Simpson, Dylan 1 2 3 ; Smith, Colleen3 4; Winfree, Rachael3

Published Jul 07, 2025 on Dryad. https://doi.org/10.5061/dryad.ngf1vhj55

Data files

Jul 07, 2025 version files 200.69 MB

Data_and_Code.zip

200.68 MB
README.md

10.02 KB

Abstract

Habitat is a key aspect of any species’ niche and can affect populations at multiple spatial scales. Basic ecology and effective conservation thus require understanding which habitats matter and at which scales. Yet, habitat studies are rarely scale-optimized and what determines the scale(s) at which populations are affected by surrounding habitat (the “scale of effect”) is poorly understood. In this study, we test the “mobility hypothesis,” which predicts that species with larger foraging ranges should have larger scales of effect. The mobility hypothesis is the most popular explanation of what determines species’ scales of effect but empirical support is mixed. We test the mobility hypothesis using wild bee species and, in doing so, also assess landscape-scale habitat associations of 84 bee species. We collected 30,376 specimens of 84 bee species from 165 sites in the northeastern USA and used linear models to determine landcover associations and scales of effect for each species. To test the mobility hypothesis, we asked whether scales of the effect varied with two mobility-related traits - body size or sociality, which are the strongest known predictors of bee foraging ranges. Controlling the false discovery rate at 5%, we found 193 significant species-landcover associations across 60 (of 84) species. Scales of effect ranged from 100 to 8000 m (mode = 200 m; median = 1000 m) and – counter to the mobility hypothesis – were not associated with body size or sociality. As a result, we argue that ecologists should reconsider making assumptions about species’ scales of effect and should instead explicitly measure scales of effect for their particular study organism and system. Considering the landcover associations themselves, we found these were broadly explained by phenology, with spring-flying bees being associated with forests and summer-flying bees being associated with more open, non-forested habitats.
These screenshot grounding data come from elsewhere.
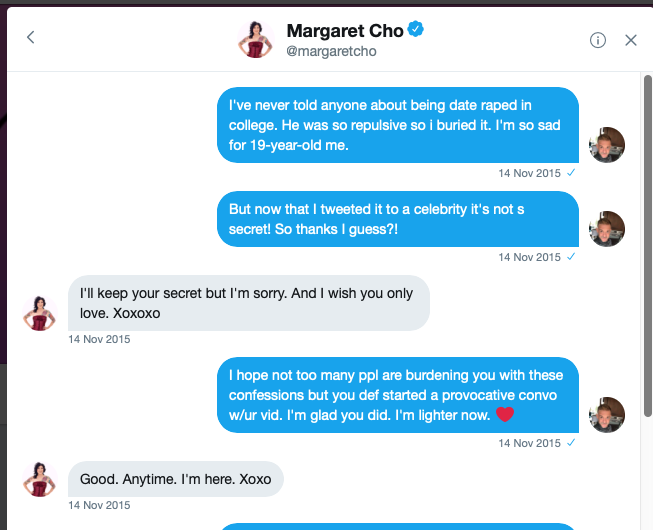Close the direct message dialog
The height and width of the screenshot is (530, 653).
pos(631,40)
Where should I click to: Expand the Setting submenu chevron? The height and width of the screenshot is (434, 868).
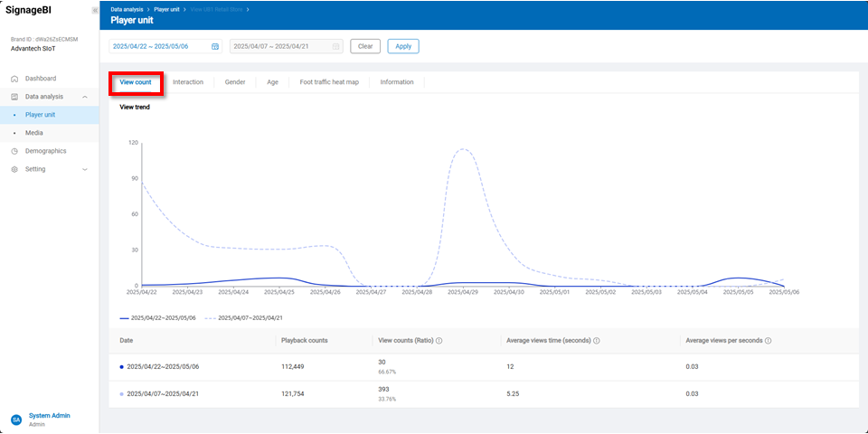click(85, 169)
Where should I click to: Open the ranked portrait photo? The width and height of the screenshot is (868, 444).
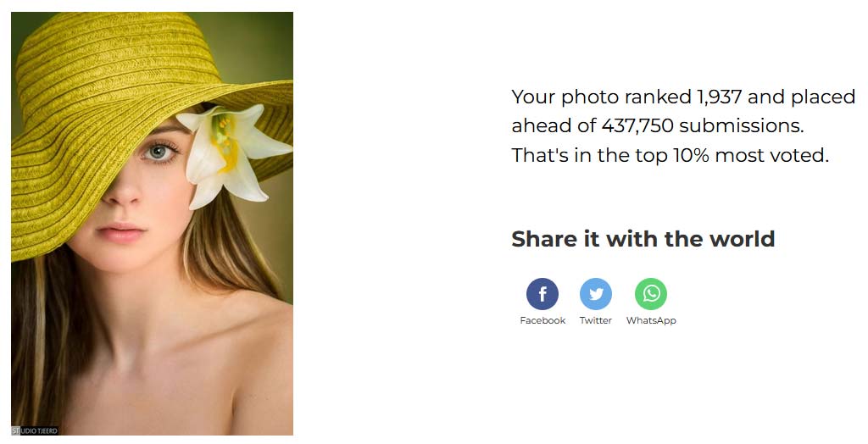coord(153,224)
https://doi.org/10.5061/dryad.ngf1vhj55

Description of the data and file structure

Data and analysis for Habitat associations of wild bees: on the importance of phenology and the idiosyncrasy of scale by Dylan T Simpson, Colleen Smith, and Rachael Winfree.

The data needed to run the analysis are in Data_and_Code.zip: ~/Data/In, and the scripts are in ~/Code/. The file directories used in the scripts assume your working folder is this parent folder (i.e., the location of this readme).
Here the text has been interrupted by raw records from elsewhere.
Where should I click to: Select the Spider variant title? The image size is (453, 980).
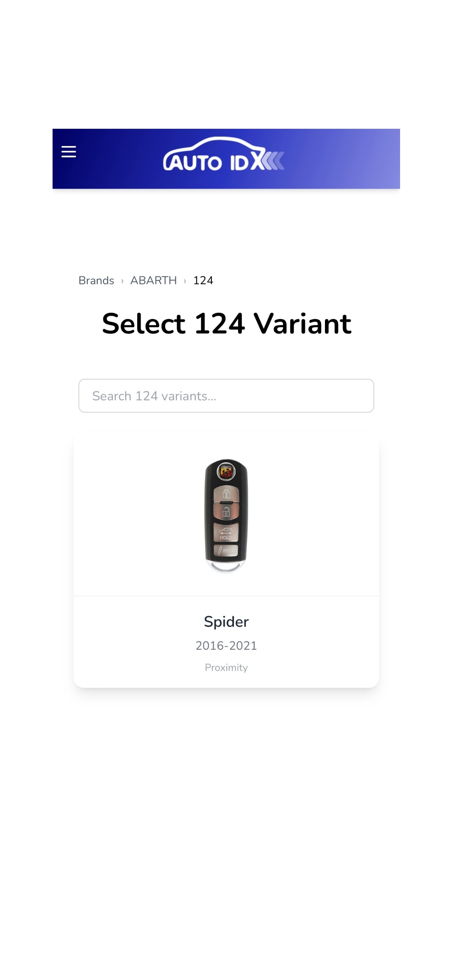226,622
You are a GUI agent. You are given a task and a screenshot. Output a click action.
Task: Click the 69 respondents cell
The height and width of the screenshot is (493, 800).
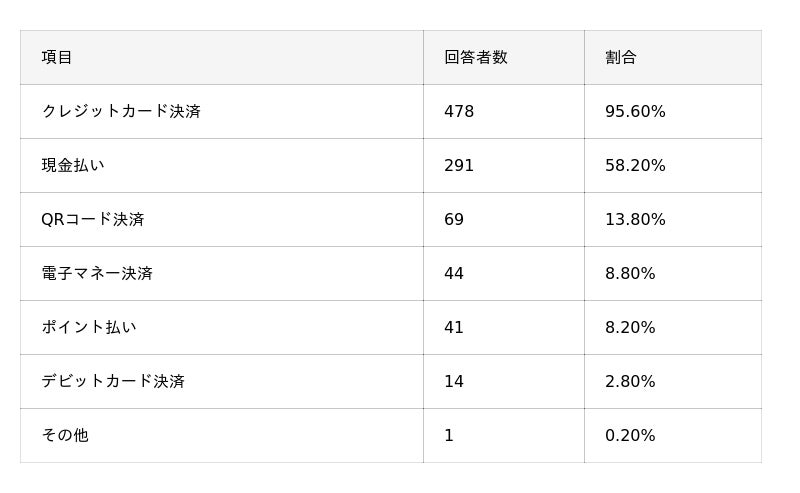[x=454, y=219]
For convenience, we have also included the intermediate products and outputs so one can start anywhere without having to run all the analyses (which are rather time and memory-intensive).

Details on the datasets are included in the supplement, but in short:

Datasets are bee abundance data from surveys conducted by pan traps and, in some cases, vane traps.
Data are compiled from 5 studies. These are described in the supplement, and most have been published elsewhere. Use of these data should cite the primary citations where possible (citations available in the supplement and main text).
Collectively, data were collected at 165 sites.
We focus on 84 species that were represented by ≥ 30 individuals at ≥ 10 sites. These 84 species were represented by ~30 K specimens.
Additionally, the data folder includes species trait data. Specifically, body size, which was measured on specimens in the Winfree Lab; phenology, which was estimated from data collected by the Winfree Lab and from the American Museum of Natural History, which was curated by Ignasi Bartomeus (Bartomeus et al 2013, PNAS); and sociality, which is based on natural history information from a variety of sources, e.g., Michener, Discover Life, and personal communications with natural historians like John Ascher and Jason Gibbs

Details on the data tables themselves and the purpose of each R script are found in the two metadata files.

Files and folders

The .zip file included is meant to act as a working directory to recreate the analyses from the paper.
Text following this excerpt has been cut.